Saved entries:
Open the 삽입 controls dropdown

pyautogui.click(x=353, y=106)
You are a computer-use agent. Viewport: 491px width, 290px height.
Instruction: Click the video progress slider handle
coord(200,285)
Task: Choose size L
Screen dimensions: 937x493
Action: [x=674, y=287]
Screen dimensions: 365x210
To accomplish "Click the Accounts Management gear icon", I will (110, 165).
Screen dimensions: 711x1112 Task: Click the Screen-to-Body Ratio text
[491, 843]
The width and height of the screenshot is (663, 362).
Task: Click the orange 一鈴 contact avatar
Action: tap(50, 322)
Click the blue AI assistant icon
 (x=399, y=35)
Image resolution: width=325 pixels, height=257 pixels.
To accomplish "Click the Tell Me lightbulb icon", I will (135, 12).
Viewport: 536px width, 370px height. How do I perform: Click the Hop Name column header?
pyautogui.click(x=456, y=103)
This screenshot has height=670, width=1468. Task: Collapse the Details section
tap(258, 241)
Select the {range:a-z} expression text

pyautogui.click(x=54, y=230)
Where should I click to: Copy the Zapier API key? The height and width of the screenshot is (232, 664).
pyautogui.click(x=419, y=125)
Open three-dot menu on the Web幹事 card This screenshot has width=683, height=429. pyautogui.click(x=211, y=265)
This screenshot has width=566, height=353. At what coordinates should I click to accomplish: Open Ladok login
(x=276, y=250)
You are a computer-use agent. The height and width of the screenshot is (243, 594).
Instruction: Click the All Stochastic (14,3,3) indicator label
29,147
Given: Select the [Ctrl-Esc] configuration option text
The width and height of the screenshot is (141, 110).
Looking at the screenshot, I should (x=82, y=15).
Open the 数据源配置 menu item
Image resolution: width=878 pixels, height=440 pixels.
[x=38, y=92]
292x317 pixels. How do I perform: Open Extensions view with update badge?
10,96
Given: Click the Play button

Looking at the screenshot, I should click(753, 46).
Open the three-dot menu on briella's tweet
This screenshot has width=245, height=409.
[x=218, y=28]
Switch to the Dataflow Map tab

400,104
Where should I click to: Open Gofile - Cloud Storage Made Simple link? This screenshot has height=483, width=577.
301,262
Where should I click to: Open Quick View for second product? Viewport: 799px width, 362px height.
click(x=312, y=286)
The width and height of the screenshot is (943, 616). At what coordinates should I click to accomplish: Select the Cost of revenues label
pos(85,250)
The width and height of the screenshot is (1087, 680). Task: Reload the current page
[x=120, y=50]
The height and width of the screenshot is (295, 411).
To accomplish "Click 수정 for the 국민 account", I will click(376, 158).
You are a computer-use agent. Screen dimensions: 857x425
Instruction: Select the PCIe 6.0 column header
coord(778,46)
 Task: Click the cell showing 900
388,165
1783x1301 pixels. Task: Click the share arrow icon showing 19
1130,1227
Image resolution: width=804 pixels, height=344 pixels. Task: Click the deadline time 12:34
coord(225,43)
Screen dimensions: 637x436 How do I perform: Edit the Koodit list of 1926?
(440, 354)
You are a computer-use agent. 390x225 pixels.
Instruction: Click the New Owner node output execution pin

ABOUT THIS TASK
Only the lines containing the word "will" should be returned from the data above.

COMPLETED TASK
To accomplish "Click the Accounts Management gear icon", I will (110, 165).
To accomplish "Click the Tell Me lightbulb icon", I will (135, 12).
To accomplish "Click 수정 for the 국민 account", I will click(376, 158).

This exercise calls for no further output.